**SUPPLIED PASSAGE:**
# Sentence ends poaching case



## Bob Kellam (Apr 8, 2004)

Story available at http://www.billingsgazette.net/articles ... ngcase.txt

Published on Wednesday, December 17, 2008.
Last modified on 12/17/2008 at 12:53 am

*Sentence ends poaching case*
By GREG TUTTLE
Of The Gazette Staff

The last of three men at the center of what authorities called the "Huntley Poaching Project" has been sentenced.

Brandon Paul Hinebauch briefly apologized to state District Judge Russell **** before receiving a six-year deferred sentence for felony unlawful possession of wildlife. Hinebauch was also ordered to pay $5,000 in restitution to the state Department of Fish, Wildlife and Parks and he lost his hunting privileges for five years.

**** suspended Hinebauch's hunting privileges for another four and a half years as punishment for two misdemeanor convictions for killing an antelope without a license.

"I'd just like to say I'm sorry," Hinebauch told the judge before he was sentenced.

The sentencing hearing closes a case that began in December 2005 when state wildlife authorities began investigating a poaching ring with two Huntley families at its center. The investigation was sparked when two state wildlife agents found four dead buck deer that appeared to have been shot from a public road. The heads were removed and the carcasses left to rot.

A few days later, wildlife agents received a tip that Hinebauch and others had killed a dozen animals in the past week. Agents were led to a Huntley residence on West D Road where they found the heads of numerous poached game animals.

**AVAILABLE DATA:**
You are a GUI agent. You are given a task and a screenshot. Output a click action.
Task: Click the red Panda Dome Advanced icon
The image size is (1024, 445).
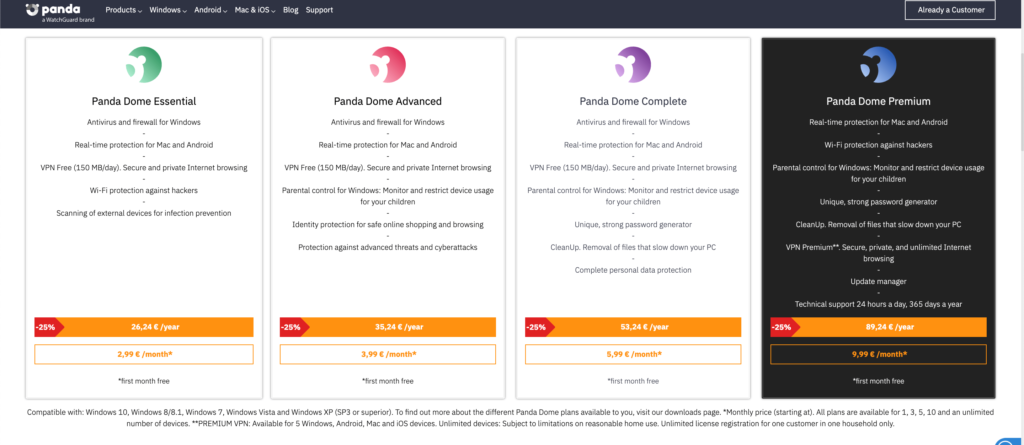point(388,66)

**INSTRUCTIONS FOR THE TASK:**
Copy out the entire poaching article word for word. The listing has no connection to the poaching article.

**WORKED SOLUTION:**
# Sentence ends poaching case



## Bob Kellam (Apr 8, 2004)

Story available at http://www.billingsgazette.net/articles ... ngcase.txt

Published on Wednesday, December 17, 2008.
Last modified on 12/17/2008 at 12:53 am

*Sentence ends poaching case*
By GREG TUTTLE
Of The Gazette Staff

The last of three men at the center of what authorities called the "Huntley Poaching Project" has been sentenced.

Brandon Paul Hinebauch briefly apologized to state District Judge Russell **** before receiving a six-year deferred sentence for felony unlawful possession of wildlife. Hinebauch was also ordered to pay $5,000 in restitution to the state Department of Fish, Wildlife and Parks and he lost his hunting privileges for five years.

**** suspended Hinebauch's hunting privileges for another four and a half years as punishment for two misdemeanor convictions for killing an antelope without a license.

"I'd just like to say I'm sorry," Hinebauch told the judge before he was sentenced.

The sentencing hearing closes a case that began in December 2005 when state wildlife authorities began investigating a poaching ring with two Huntley families at its center. The investigation was sparked when two state wildlife agents found four dead buck deer that appeared to have been shot from a public road. The heads were removed and the carcasses left to rot.

A few days later, wildlife agents received a tip that Hinebauch and others had killed a dozen animals in the past week. Agents were led to a Huntley residence on West D Road where they found the heads of numerous poached game animals.